IMF-DB yıllık toplantısının ardından, İstanbul kararları
6-7 Ekim tarihlerinde İstanbul’da gerçekleşen IMF toplantısı, ardında bir dizi karar ve protesto gösterisini bıraktı. Gösteriler, işçi sınıfının birlik ve beraberliğini arttırmak ve sınıf içerisinde IMF ve Dünya Bankası’nın (DB) niteliklerini ifşa etmek amaçlarını yeterince karşılayamamış durumda. Buna karşın burjuva cephede, alınan kararlar uyarınca tam bir sınıf birliği yaşandı.
Toplantının sonuç bildirgesi
186 ülkenin katılımı ile yapılmış olan toplantının sonuç bildirgesi İstanbul kararları olarak anılacak. Toplantı yöneticilerinden biri olan Vietnam Merkez Bankası Başkanı Nguyen Van Giau, İstanbul kararlarını üç madde halinde özetliyor.
İlk olarak, Van Giau toplantının, krizin ardından gelinen süreçte IMF’nin varlığının ne kadar önemli olduğunu bir kez daha ispatlamış ve teyit etmiş olduğunu ifade etti. Bu doğrultuda, Bretton Woods sisteminin burjuvalar içerisinde güvenoyu aldığını belirtti. Önümüzdeki dönemde de Bretton Woods kurumlarının (yani IMF ve DB’nin) önderlik görevini daha da güçlendirerek sürdüreceğini açıkladı.
Bununla beraber, kriz sonrası konumunu koruyan ABD merkezli ekonominin, daha da güçlenebilmesi için bu sistemde reformlar da yapıldı. IMF ve DB’deki kredi ve oy hakkı kotası düzenlenerek, “aşırı temsil hakkı” olan emperyalist ülkelerin oy kotasının bir bölümü Türkiye gibi ülkeler arasında pay edilecek. Bu ödün doğrultusunda, ABD merkezli sistem ekonomik olarak değişmezken, politik olarak daha fazla destekçiye sahip olmuş olacak.
İkinci olarak Van Giau toplantının işçi sınıfı düşmanı içeriğindeki şu gelişmesinden de övündü: Önümüzdeki dönemde IMF’nin gücü alınan kararlar uyarınca arttırılacak. Bunun için de IMF ve DB’nin sahip oldukları fonlar büyüyecek. Bunu yapabilmek için de işçi ve emekçilerden yapılan kesintiler artarak devamlılığını koruyacak.

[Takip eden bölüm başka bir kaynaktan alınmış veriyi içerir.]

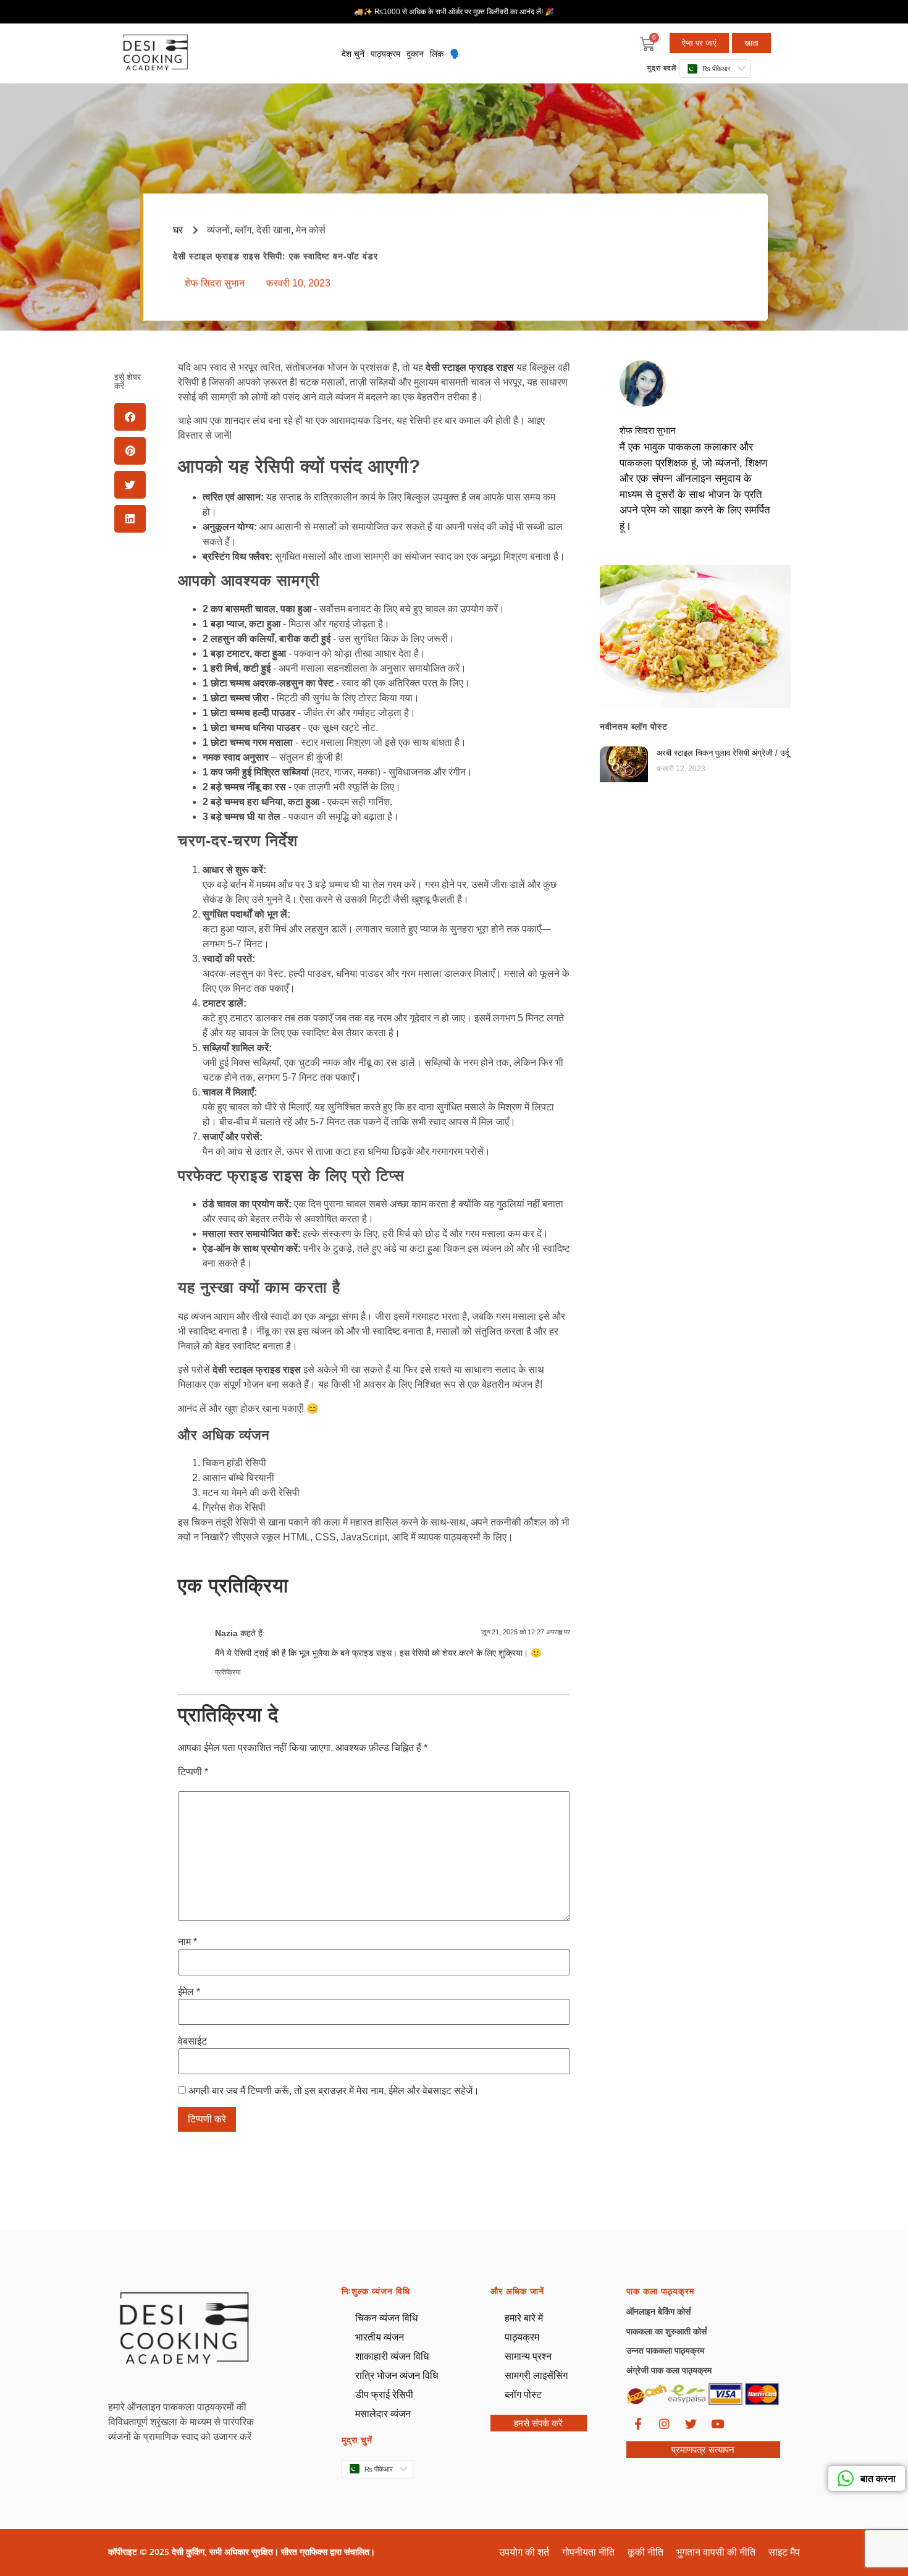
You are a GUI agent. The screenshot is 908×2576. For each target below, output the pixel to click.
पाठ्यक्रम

Van Giau son olarak da; sosyal koruma programları, güvenlik ağları, uzun vadeli altyapı yatırımları ve ekonomik büyüme üzerine odaklanan krizle ilgili tüm projelerde yoksulların hassas konumlarını gözetmek adına(!), özel sektörün belirleyici konumunu “gündemin en tepesinde tutma çalışmalarını” büyük bir coşku ile karşıladığını ifade etti.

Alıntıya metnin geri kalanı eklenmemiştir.